Management's own guidance makes that tension hard to ignore. FY2026 ACV growth guidance was set at 15%, but Q1 came in at 11% in constant currency. Pega Cloud ACV growth had been guided to 30%+, but Q1 printed 27% after reaching 28% in Q4. Management says the year is back-end loaded, the renewal cycle is skewed toward the second half, and Blueprint-driven pipeline should begin converting later in 2026. That may all be true. But it means investors are no longer looking at a story that is obviously accelerating. They are looking at one that requires trust in future conversion.
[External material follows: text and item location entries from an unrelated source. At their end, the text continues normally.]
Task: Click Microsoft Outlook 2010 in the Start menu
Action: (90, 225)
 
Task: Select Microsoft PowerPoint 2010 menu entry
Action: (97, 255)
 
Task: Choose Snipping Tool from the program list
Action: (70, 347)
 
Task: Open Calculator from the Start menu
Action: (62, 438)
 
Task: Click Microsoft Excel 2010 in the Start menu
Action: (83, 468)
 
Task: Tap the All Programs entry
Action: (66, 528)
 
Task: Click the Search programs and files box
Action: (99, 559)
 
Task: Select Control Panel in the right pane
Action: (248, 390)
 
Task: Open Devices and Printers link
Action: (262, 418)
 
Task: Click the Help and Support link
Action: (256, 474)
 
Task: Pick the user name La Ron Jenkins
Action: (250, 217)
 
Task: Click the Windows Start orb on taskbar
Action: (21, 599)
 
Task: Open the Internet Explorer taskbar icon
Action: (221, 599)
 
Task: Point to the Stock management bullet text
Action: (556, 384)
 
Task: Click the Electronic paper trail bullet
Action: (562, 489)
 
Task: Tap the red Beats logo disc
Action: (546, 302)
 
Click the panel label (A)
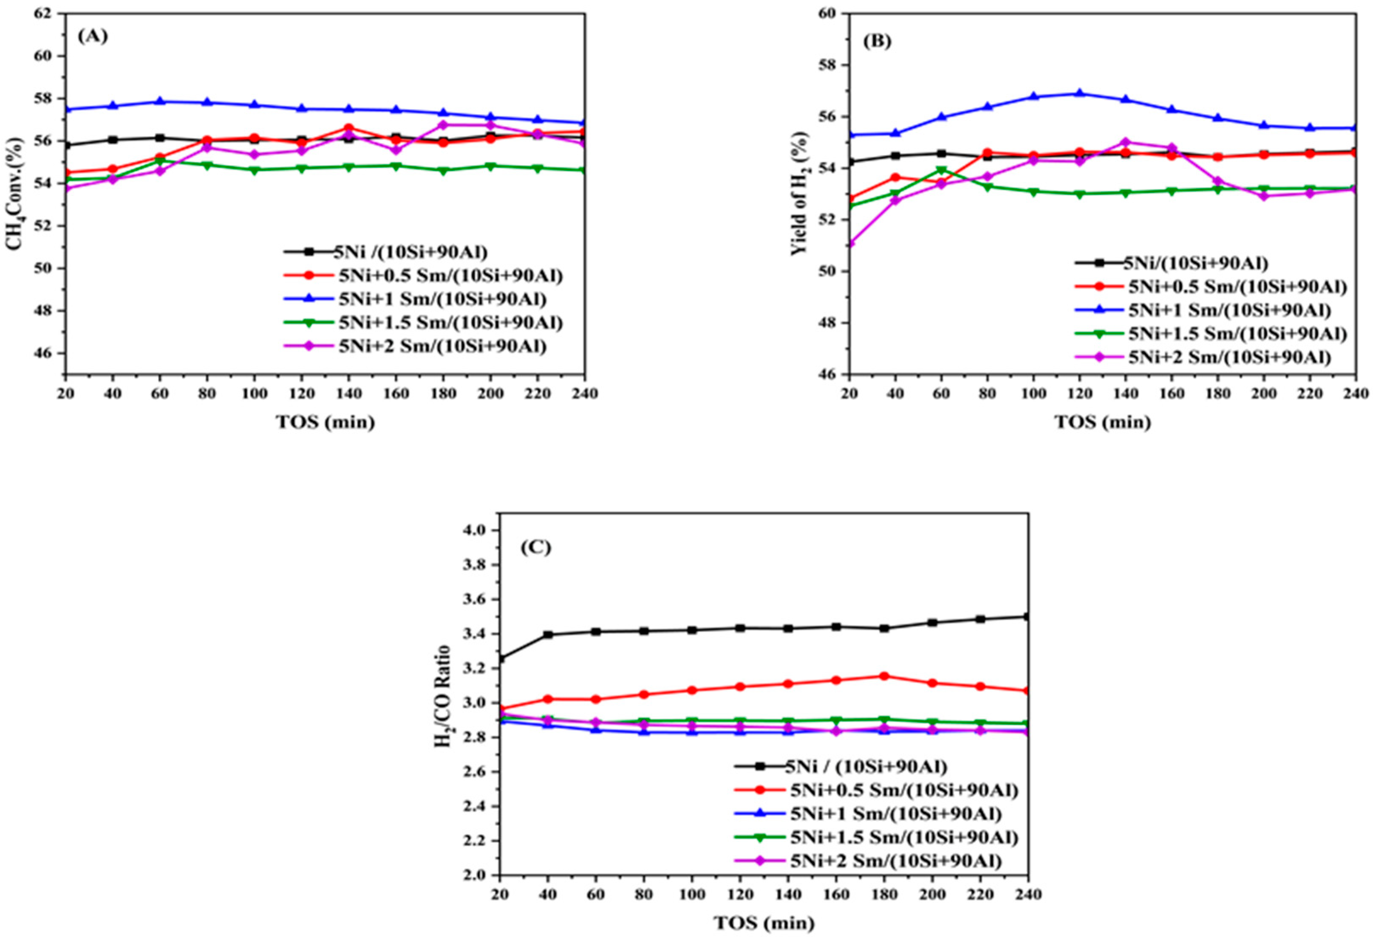pos(93,37)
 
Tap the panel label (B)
pos(878,41)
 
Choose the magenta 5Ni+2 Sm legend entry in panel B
pos(1229,357)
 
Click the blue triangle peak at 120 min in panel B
pos(1080,93)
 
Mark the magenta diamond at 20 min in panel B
pos(849,243)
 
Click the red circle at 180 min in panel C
pos(884,676)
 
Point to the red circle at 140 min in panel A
pos(348,128)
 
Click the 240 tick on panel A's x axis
pos(584,393)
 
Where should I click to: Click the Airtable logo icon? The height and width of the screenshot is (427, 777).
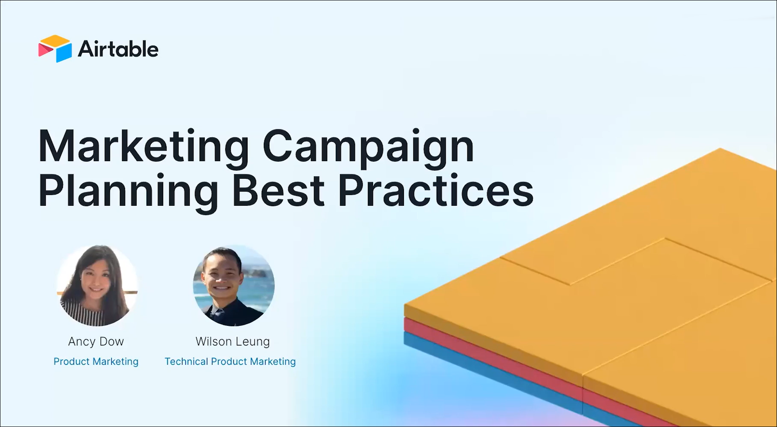tap(55, 48)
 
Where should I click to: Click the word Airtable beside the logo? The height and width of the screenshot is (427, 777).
tap(118, 49)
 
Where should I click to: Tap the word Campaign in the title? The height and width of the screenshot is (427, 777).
tap(368, 147)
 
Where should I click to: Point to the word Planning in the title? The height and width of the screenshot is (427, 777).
tap(129, 191)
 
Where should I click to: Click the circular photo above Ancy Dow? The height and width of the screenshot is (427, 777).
tap(97, 286)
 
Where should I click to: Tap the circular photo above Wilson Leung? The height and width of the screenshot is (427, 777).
tap(233, 286)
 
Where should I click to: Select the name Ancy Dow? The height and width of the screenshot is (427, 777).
tap(96, 342)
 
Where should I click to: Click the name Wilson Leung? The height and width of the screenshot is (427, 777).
tap(233, 342)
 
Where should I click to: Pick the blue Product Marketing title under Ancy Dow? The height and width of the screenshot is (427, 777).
tap(96, 362)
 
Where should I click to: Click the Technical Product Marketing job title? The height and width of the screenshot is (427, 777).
tap(230, 362)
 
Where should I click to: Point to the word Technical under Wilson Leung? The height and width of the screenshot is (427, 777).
tap(186, 362)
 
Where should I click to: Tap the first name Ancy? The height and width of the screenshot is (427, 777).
tap(82, 342)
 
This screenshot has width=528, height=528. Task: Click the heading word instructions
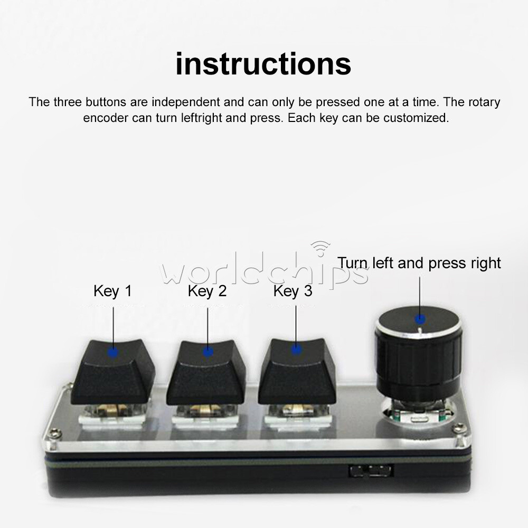click(263, 64)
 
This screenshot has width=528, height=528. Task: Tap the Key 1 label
click(112, 291)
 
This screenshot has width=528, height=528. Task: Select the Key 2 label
click(207, 291)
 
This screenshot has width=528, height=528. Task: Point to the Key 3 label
click(293, 291)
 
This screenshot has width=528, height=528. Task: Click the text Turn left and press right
click(419, 263)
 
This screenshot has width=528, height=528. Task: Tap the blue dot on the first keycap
click(113, 352)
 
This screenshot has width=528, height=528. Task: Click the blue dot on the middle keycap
click(208, 351)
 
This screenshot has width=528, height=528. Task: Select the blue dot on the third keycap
click(296, 348)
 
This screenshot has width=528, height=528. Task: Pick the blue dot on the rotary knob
click(420, 319)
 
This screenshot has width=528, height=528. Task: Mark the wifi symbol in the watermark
click(320, 247)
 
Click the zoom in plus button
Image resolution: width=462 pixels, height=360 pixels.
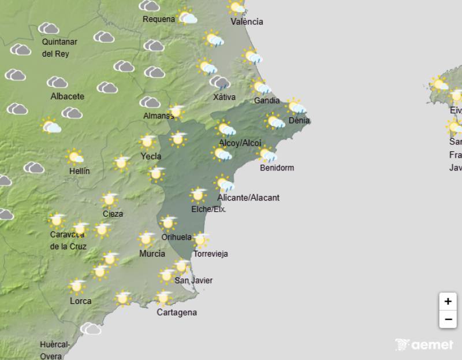coord(448,302)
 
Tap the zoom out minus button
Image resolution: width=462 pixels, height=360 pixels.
coord(448,319)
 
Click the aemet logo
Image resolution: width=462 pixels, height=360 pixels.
coord(424,345)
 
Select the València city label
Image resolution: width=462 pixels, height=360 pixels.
coord(247,22)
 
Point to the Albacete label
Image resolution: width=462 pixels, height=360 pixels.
coord(67,96)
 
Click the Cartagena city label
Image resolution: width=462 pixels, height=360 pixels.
coord(177,313)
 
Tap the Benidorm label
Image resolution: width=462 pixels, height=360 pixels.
coord(277,168)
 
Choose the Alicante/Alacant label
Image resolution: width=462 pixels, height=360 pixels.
coord(248,198)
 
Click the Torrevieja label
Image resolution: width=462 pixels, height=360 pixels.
coord(211,254)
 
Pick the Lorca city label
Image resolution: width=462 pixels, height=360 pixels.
coord(80,301)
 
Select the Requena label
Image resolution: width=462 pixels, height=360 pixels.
coord(159,19)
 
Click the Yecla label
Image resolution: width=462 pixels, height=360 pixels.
coord(151,156)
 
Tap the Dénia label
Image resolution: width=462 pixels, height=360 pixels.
coord(299,121)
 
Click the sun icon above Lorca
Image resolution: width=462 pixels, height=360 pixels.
coord(76,286)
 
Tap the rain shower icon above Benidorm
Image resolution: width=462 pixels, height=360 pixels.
coord(267,154)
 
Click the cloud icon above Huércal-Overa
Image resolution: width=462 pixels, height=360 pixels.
coord(90,329)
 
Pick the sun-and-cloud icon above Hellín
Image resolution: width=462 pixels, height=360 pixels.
coord(75,157)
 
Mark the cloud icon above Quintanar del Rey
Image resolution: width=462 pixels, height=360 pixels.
coord(49,28)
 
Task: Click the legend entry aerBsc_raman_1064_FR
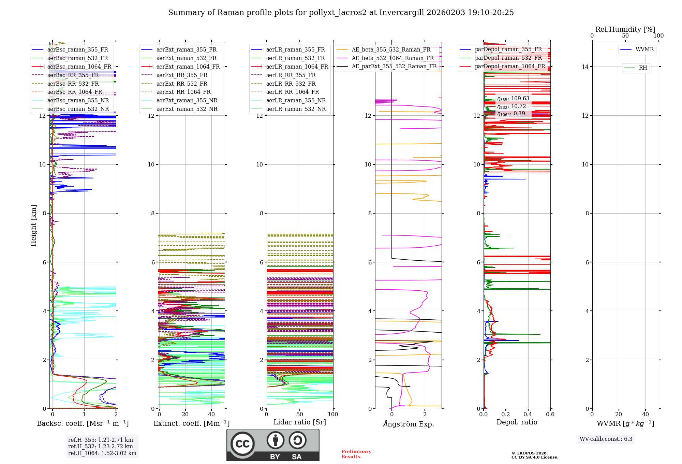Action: (79, 67)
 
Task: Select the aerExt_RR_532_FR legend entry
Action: (182, 84)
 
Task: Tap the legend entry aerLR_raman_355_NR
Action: (296, 100)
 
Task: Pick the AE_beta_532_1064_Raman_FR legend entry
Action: (392, 58)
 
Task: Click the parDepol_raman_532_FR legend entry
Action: (508, 58)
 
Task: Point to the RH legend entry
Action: (643, 68)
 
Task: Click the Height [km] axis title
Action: (33, 225)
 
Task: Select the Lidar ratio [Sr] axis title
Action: (300, 422)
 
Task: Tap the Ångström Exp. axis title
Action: (408, 424)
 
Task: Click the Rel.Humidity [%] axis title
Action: (625, 29)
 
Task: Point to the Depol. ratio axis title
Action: (517, 422)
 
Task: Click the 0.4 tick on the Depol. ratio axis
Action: (528, 414)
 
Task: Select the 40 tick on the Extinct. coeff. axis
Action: (211, 414)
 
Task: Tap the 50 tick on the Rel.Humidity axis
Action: (625, 36)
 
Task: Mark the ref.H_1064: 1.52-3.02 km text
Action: (102, 453)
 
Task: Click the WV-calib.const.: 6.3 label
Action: (606, 439)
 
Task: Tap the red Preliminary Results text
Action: (356, 454)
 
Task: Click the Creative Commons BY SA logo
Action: (273, 445)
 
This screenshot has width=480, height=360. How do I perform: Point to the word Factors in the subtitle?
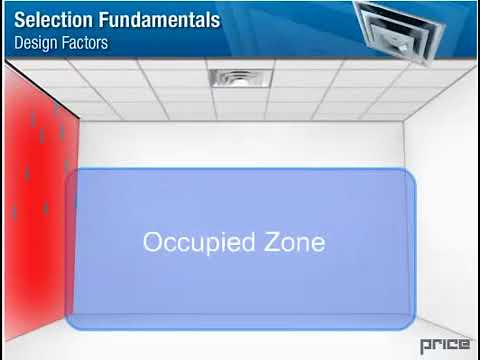(84, 43)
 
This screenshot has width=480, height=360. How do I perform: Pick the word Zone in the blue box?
(294, 242)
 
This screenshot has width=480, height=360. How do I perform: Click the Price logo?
(445, 344)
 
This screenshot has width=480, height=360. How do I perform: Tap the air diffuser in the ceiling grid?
(239, 78)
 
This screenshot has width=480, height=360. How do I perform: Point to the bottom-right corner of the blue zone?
(411, 324)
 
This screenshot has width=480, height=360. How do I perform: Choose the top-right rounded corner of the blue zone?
(408, 174)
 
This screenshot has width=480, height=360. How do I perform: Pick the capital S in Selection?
(19, 20)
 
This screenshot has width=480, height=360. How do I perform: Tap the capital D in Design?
(18, 43)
PEGA shows that incumbents are not trapped with only one option, which is to deny the AI threat. There is a viable adaptation path: become the design-time and run-time control layer around AI, lean into governance and orchestration, and make your value proposition about reliable enterprise execution rather than just software development. PEGA is clearly attempting that move, and the logic behind it is sound. But PEGA also shows the harder truth. Even if the strategic adaptation is correct, the financial proof can lag for a long time. Cloud can accelerate while the total business still decelerates. A better AI narrative can coexist with weaker leading indicators. Legacy runoff can neutralize next-generation momentum longer than bulls expect.

PATH may give us the cleaner RPA version later. But PEGA already shows what the debate looks like when the strategy is plausible and the numbers are still catching up.